Mets is tiny – the dining room where we ate had five tables and 18 chairs. Within a half hour all but two chairs were filled. When we left, the hostess/waitress explained to us that regular customers can eat in the “front” room, but that first-timers are always seated in the room where we ate.

The front room has even fewer seats. You might think that bodes poorly for the restaurant – perhaps, you are thinking, there ARE no repeat customers. But my guess is they don’t come frequently because it would be criminal to eat that well all the time.

Pamela and I at our very plain table, about to eat very not-plain food.

Pamela and I at our very plain table, about to eat very not-plain food.

Far more attention went into the food than went into the very simple, even crude, décor; the tables were square wooden affairs with (at least in our case) a shoddy paint job (the edges were missing a coat). The chairs, which did not match the tables, were plastic and too wide – you couldn’t slide them under the table at the same time.

One wall was painted dark red and the others a pale, forgettable color. The window sills were decorated with empty wine bottles of all sizes. There were a few framed pictures and articles on the walls, but nothing memorable. What was memorable was the food.

The amuse bouche was pan fried mackerel with some greens – about five times the size of a standard amuse bouche but light enough not to fill you up. It set the standard for the rest of the meal.

For a starter, I ordered something called “artichoke region Lyonnaise facon barigoule,” which I knew contained an artichoke, which was good enough for me.

Pamela asked the server what “facon barigoule” meant. She then translated for me: the artichoke would be cut up and fanned out. I thought maybe it would be fried.

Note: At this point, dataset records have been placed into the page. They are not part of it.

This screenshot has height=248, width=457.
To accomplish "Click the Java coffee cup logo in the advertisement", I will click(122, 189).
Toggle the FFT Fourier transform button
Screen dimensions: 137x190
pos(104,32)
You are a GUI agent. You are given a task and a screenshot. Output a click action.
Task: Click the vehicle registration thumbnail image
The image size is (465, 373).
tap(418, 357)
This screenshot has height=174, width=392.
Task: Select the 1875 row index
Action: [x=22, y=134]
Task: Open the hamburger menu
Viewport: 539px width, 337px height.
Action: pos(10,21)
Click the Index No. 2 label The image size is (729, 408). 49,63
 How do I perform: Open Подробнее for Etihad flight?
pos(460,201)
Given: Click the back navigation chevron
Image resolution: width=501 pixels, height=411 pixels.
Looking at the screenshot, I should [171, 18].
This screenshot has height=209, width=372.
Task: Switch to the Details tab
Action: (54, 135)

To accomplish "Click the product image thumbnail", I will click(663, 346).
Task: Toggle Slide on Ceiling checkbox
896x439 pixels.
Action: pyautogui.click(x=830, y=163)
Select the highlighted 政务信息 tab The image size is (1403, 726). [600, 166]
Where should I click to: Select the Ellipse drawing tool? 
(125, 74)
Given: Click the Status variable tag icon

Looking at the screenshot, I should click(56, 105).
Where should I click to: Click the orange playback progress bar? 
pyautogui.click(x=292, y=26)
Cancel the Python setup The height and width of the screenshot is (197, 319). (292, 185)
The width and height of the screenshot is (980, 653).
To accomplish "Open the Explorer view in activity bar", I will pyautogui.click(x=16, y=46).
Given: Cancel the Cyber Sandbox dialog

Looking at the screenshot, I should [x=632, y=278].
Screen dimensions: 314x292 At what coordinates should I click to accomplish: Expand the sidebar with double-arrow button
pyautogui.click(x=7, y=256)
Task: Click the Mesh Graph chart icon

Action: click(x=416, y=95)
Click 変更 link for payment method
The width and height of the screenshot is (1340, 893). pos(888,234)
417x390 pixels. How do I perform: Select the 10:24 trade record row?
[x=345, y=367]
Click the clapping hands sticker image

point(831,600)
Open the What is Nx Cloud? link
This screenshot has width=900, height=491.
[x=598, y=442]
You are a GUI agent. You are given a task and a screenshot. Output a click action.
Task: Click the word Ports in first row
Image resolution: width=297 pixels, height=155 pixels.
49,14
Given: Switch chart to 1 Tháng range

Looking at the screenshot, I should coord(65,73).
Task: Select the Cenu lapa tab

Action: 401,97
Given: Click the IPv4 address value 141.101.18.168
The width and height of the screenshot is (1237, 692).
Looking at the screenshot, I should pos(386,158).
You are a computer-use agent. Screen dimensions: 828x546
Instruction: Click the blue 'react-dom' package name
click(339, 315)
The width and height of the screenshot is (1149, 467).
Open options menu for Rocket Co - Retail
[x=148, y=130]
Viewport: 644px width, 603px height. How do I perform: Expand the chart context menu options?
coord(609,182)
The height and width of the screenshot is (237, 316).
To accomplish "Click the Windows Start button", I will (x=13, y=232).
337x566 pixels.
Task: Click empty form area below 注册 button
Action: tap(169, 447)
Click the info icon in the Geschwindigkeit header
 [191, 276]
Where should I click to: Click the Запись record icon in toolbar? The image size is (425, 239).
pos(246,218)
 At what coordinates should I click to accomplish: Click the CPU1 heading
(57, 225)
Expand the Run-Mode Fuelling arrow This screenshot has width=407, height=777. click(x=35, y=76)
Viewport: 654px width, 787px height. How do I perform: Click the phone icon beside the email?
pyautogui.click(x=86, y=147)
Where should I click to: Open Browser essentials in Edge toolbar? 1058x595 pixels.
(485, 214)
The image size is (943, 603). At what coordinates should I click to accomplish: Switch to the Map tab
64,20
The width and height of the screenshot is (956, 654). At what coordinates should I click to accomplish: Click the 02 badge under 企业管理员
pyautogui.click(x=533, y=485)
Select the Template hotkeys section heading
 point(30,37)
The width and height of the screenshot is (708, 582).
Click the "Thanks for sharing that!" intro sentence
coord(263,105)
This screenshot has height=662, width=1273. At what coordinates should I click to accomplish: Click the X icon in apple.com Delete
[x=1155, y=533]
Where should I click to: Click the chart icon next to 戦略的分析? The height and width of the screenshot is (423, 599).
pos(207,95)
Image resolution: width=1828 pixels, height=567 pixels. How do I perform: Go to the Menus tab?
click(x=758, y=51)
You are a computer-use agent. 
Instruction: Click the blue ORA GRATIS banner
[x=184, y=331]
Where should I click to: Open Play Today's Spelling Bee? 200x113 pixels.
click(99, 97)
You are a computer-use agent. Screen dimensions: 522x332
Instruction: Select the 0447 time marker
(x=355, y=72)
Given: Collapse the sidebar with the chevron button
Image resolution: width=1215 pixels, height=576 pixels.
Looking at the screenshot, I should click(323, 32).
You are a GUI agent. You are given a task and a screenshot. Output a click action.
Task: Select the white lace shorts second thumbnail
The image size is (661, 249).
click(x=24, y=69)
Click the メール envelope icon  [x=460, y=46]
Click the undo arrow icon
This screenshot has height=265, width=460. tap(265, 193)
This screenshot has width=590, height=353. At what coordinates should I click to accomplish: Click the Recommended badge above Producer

In fact, “facon barigoule” meant cut into various sizes, along with chopped tomatoes and some other vegetables, and served in a chicken soup-like broth. It was perfect – flavorful but light enough to leave room for the main course.

Not your every day artichoke

Not your everyday artichoke

Dave and Augustin ordered “asperges violete froide, lait calle de chevre d’Ardeche. Huile de truffe blanche d’Alba,” which was two massive white asparagus spears with a dollop of goat cheese, two slices of what appeared to be a blood orange, a drizzle of balsamic vinegar, and what looked like sprinkles of parmesan but was actually dried orange peel, some of it ground to a sugar-like consistency and some in small pieces. It was sublime. (I’ve always wanted to use that word to describe a taste, but until Monday had never found a taste deserving of the adjective.)

Yes, it looks phallic.

Yes, it looks phallic

Pamela wound up with the weakest starter, although hers was a real work of art: “carpaccio de Tete de veau, Asperge vert et tomate,” which was an array of veal sliced paper thin supporting greens, wild asparagus, and tomatoes, and drizzled with balsamic vinegar.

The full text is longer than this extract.